Ничто не забыто: правда о войне
Воспоминания, записанные добровольцами в рамках проекта "Живые голоса Истории"


Дата публикации:  6 Мая 2005

Чеванина Клавдия Алексеевна (г. Волгоград)

"Кто хочет хлеба, берите, но мы будем бить..."

В 1942 году мы жили недалеко от Тракторного завода. Когда в первый день началась бомбежка Сталинграда, то я с пацанами лазила на крышу смотреть, как бомбили завод. Первую смену тогда не выпустили с завода, а вторая вошла - всего 10 тысяч людей было там. И вот падают бомбы, валятся цеха, убитые падают, кричат тысячи людей. Наконец под натиском рабочих ворота открываются, и кто куда бежит.

Когда уже вошли в город немцы, мы прятались в бомбоубежище. В основном там были дети, женщины с грудничками. Когда немцы заставили их выходить оттуда, то забирали у них бутылочки молока и выкидывали. Нас погнали до цирка, там стали нас "шмонать", потом гнали до Белой Калитвы. Там были птичники, и вшей куриных тьма, она бегает, как метеор. Ночью выходим - рядом с птичниками была трава - и, не стесняясь, туда лицом наклонялись все и просто трясли вшей, а они сыпались, как перхоть. И вдруг какой-то шорох, обернулись - идут немцы. Идут стеной с автоматами и прошли сквозь нас, потом идут обратно и погнали нас к станции, чтобы везти в Германию. Маму взяли, сестру, а меня - в сторону, но я так орала, что и меня взяли.

По дороге не кормили, в туалет не пускали. Остановят на станции - и все женщины и мужчины перед вагонами ходят в туалет, а немцы хохочут, фотографируют нас.

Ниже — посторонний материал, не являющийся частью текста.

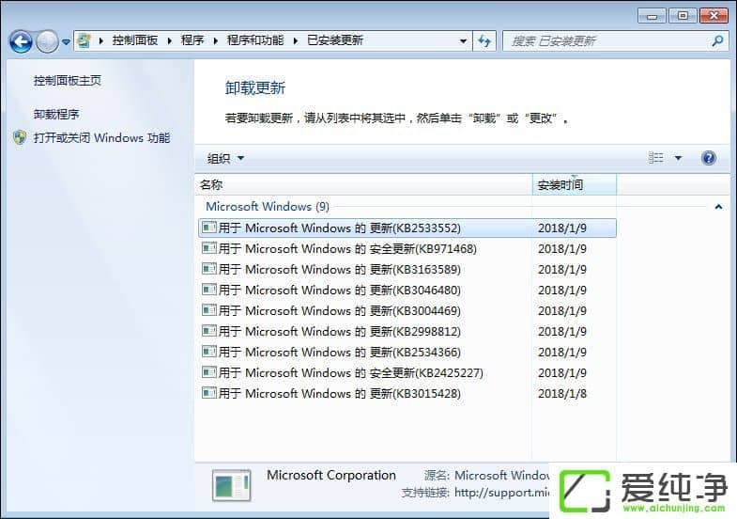Open the view options dropdown arrow
Viewport: 737px width, 519px height.
click(679, 158)
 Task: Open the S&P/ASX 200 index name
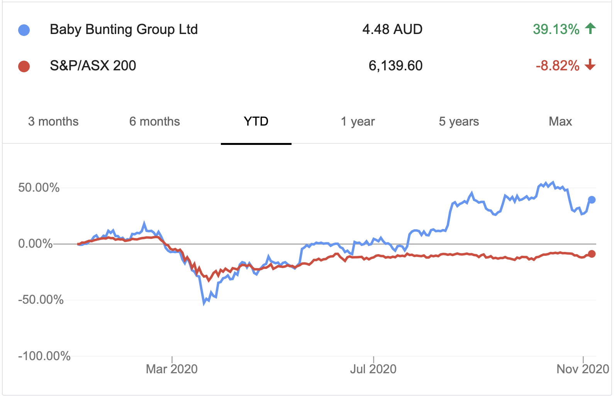[93, 66]
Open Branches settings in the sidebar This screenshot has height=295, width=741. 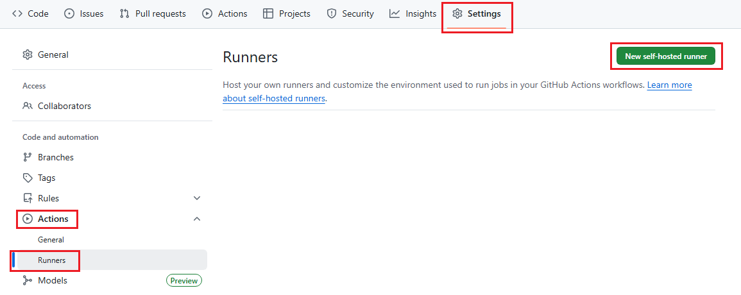[56, 157]
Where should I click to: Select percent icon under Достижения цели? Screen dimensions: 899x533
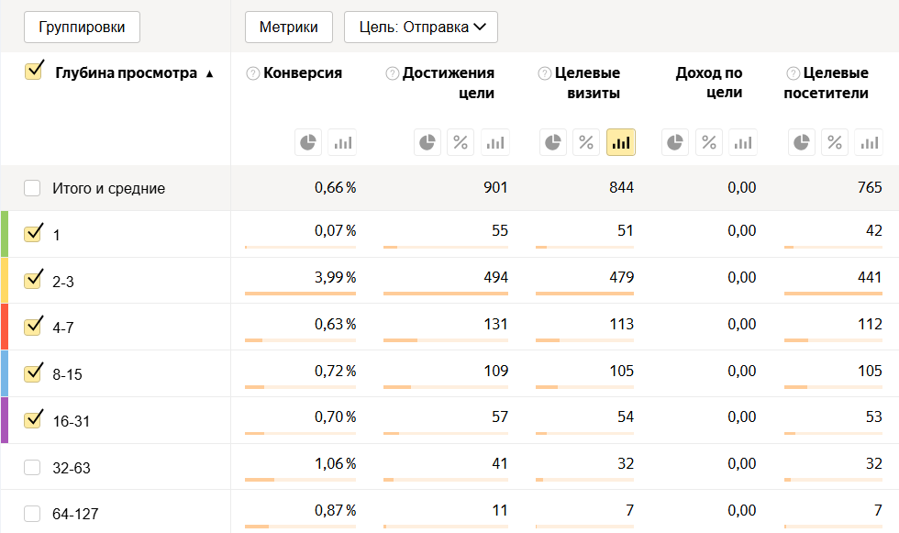point(461,142)
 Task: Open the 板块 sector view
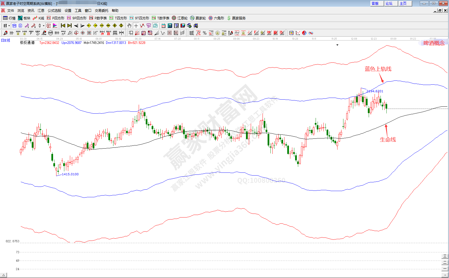click(x=24, y=18)
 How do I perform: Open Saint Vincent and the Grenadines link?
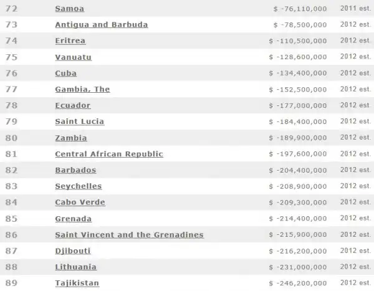tap(129, 235)
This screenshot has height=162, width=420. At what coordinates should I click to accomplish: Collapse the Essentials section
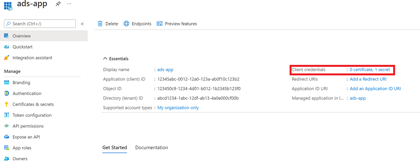point(105,59)
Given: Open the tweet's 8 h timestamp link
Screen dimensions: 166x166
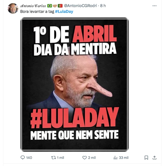Looking at the screenshot, I should pos(103,6).
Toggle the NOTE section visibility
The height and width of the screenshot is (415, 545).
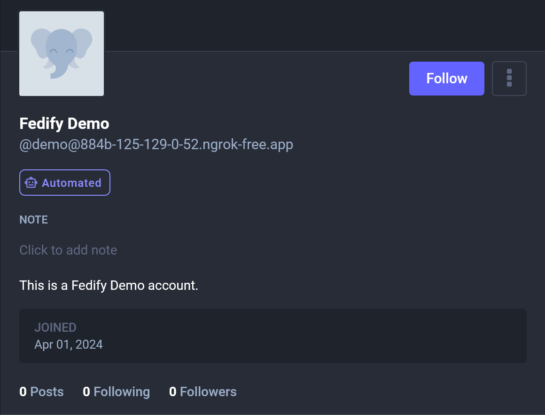pos(33,220)
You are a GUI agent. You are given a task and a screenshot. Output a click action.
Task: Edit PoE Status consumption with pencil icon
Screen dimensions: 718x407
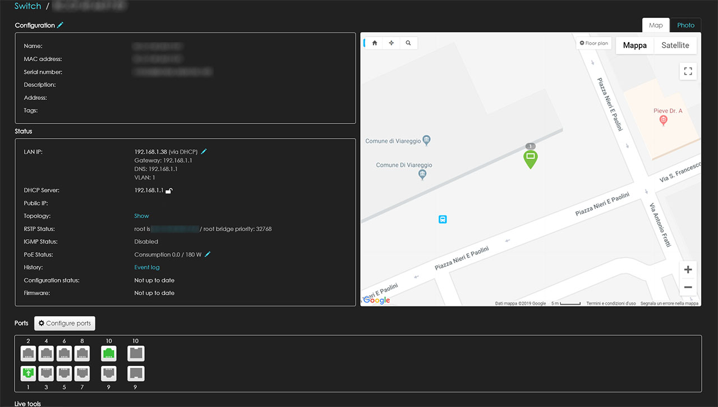(208, 255)
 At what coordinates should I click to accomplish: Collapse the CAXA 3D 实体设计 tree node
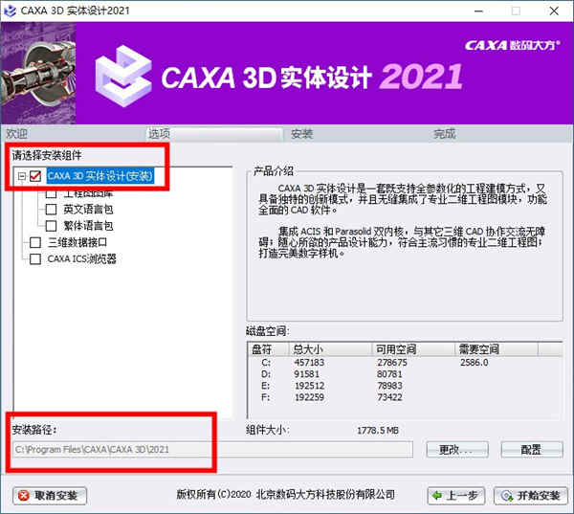[21, 176]
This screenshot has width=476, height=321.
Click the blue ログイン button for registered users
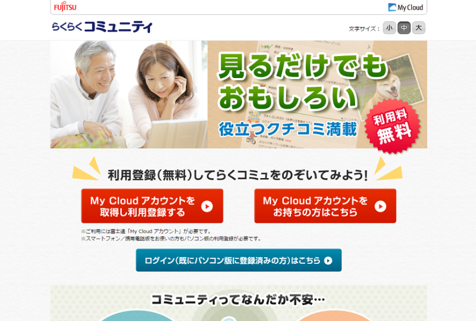click(x=239, y=260)
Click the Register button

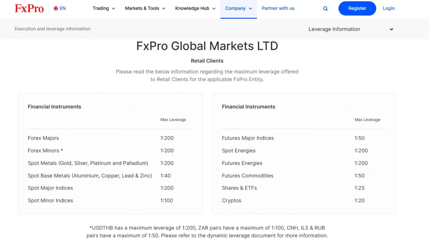[357, 8]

Потом у кого-то ножик нашелся, дырку побольше проковыряли, чтобы "по-маленькому" ходить. На одной станции нас покормили ночью - в стаканчике бульон дали.

В Германию когда нас привезли, то там расстелили громадный полог и хлеб на него выгрузили. Мужчин - в одну сторону, женщин - в другую. Переводчик говорит: "Кто хочет хлеба, берите, но мы будем бить". Все голодные, кидаются - кого забьют, кого прибьют. Дети все орут. Один пленный говорит: "Я буду бросать вам хлеб, а вы успевайте ловить". Он кидается на эту кучу хлеба, его зверски бьют, но он много хлеба нам покидал, пока его не растерзали.

Потом повели нас в лес. Там бревенчатые частоколы, проволока загнутая - лагерь. Очень много там людей было. Нас привели в барак с трехъярусными койками, там были штыри вбитые, а на них цепочка с номерами большими. Подходишь, тебе надевают номер. Повели в баню, а у мамы рука платком была завязана, там был гребешок, она сама счесывала нам вшей и никому его не давала. Догола раздевали, не важно, мужчина ты или женщина. И немцы тут начали переглядываться, несколько человек кинулись к маме, схватили ее за руку, а когда развязали платок и увидели там гребешок частый, то ей его отдали. Нас искупали, вывели в другую сторону, в барак мы больше не вернулись. Здесь пришли покупатели - нас продавали. Выстроили в два ряда, ходит один и говорит: "Ты, ты, ты". Маму, сестру мою забирают. Один немец стоит и показывает мне, что не надо плакать.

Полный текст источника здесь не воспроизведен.